On celebrating accomplishments - ta-da!

A brown feather flies in front of a heart shape. The collage background is fractured yellows and oranges radiating from the heart. The heart itself has expanded, too, and looks like a face with mouth open wide.

“Carnage” was the first essay I wrote when I “began” my memoir in 2013. Writing a book intimidated me, but short essays seemed doable. In 2014, VoiceCatcher Journal published the essay. As part of displaying my art this year, I made a booklet of “Carnage” with this collage as the cover.

I will probably forever need nudges to recognize my accomplishments. I am grateful to my accountability groups and how they prompt me to note what I’ve done since we last met.

In my last post, I referenced Jessie Kwak’s guide, From Chaos to Creativity: Building a Productivity System for Artists and Writers. At the end of Kwak’s book, she discusses the importance of a reward system: “Celebrating your achievements helps keep your momentum up when things are good - and it also gives you the drive to keep going when things are hard. Just think of how great the reward will be!” (p. 187). Since I am even more challenged to celebrate my accomplishments than I am to recognize them, I added a question to my accountability group prep:

What did I accomplish, and how did I celebrate it?


Why celebrating is difficult & important

The difficulty:

  • We learn that tooting our own horn is bragging, boastful, conceited, arrogant, showing off.

  • We’re too busy.

  • We doubt ourselves and/or raise the bar.

  • We only celebrate major accomplishments.

  • We’re afraid that our success will turn people off.

  • We are sensitive to other people’s feelings and minimize our own.

  • We don’t want more responsibility – success breeds success.

Shelita Winfield Duke unpacks these difficulties in “Why executive women don’t share their wins.” SaDiedrah Harris shares how being a Black woman amplifies the difficulty of celebrating accomplishments.

The importance:

  • Modest or small accomplishments pave the way to milestones.

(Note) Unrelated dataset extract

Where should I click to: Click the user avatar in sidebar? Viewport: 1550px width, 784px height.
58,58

  • Carrots nourish balanced personal ecosystems; sticks don’t. Sticks reinforce the diminishment of your self and accomplishments. Carrots are love.

  • During celebration, your brain bathes in feel-good chemicals like oxytocin, endorphins, serotonin, and dopamine while lowering stressy cortisol and giving your amygdala a relaxing massage. (Read “Celebration Time” for more details about the effect of celebration on the brain.)

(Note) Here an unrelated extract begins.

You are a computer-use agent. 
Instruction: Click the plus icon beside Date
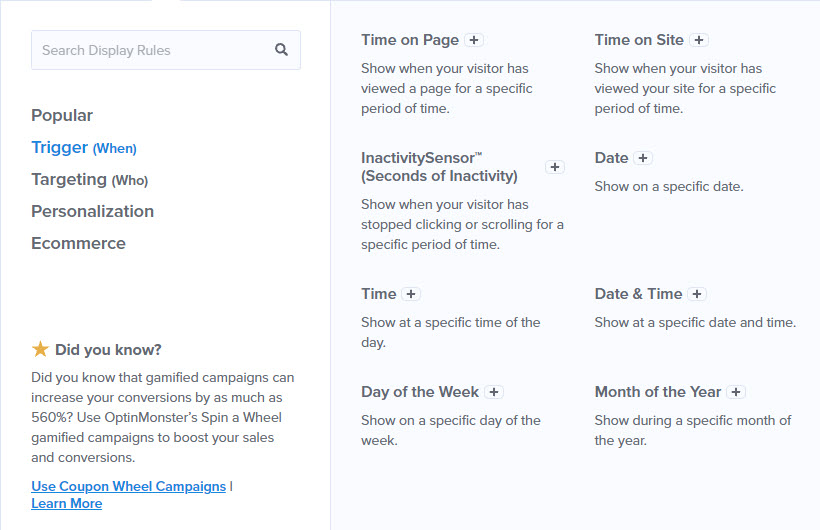point(643,158)
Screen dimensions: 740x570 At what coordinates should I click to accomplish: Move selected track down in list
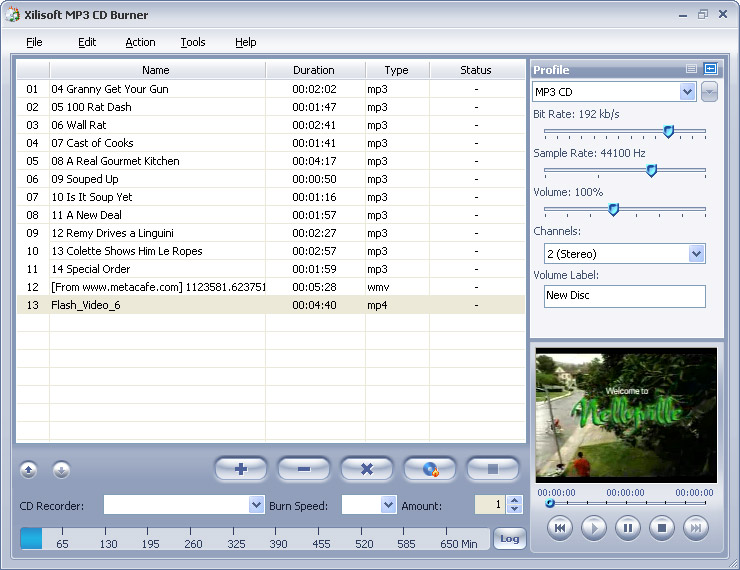tap(61, 470)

  • We’re social creatures who benefit from the health and well-being of others, and our personal health and well-being benefit the people and beings around us. (For more: 10 Reasons to celebrate your successes)

Celebration is a demonstration of love for self and others.


I drew a luna moth in wire. It's attached here to a piece of cardboard, but the wings arc upward slightly, the spots are made with swirls, and the periphery has a light, delicate look.
Other elements of the mobile are pictured here, one side has little black danglers with words in white letters. The other side has four smaller luna moths in paper with colored backing.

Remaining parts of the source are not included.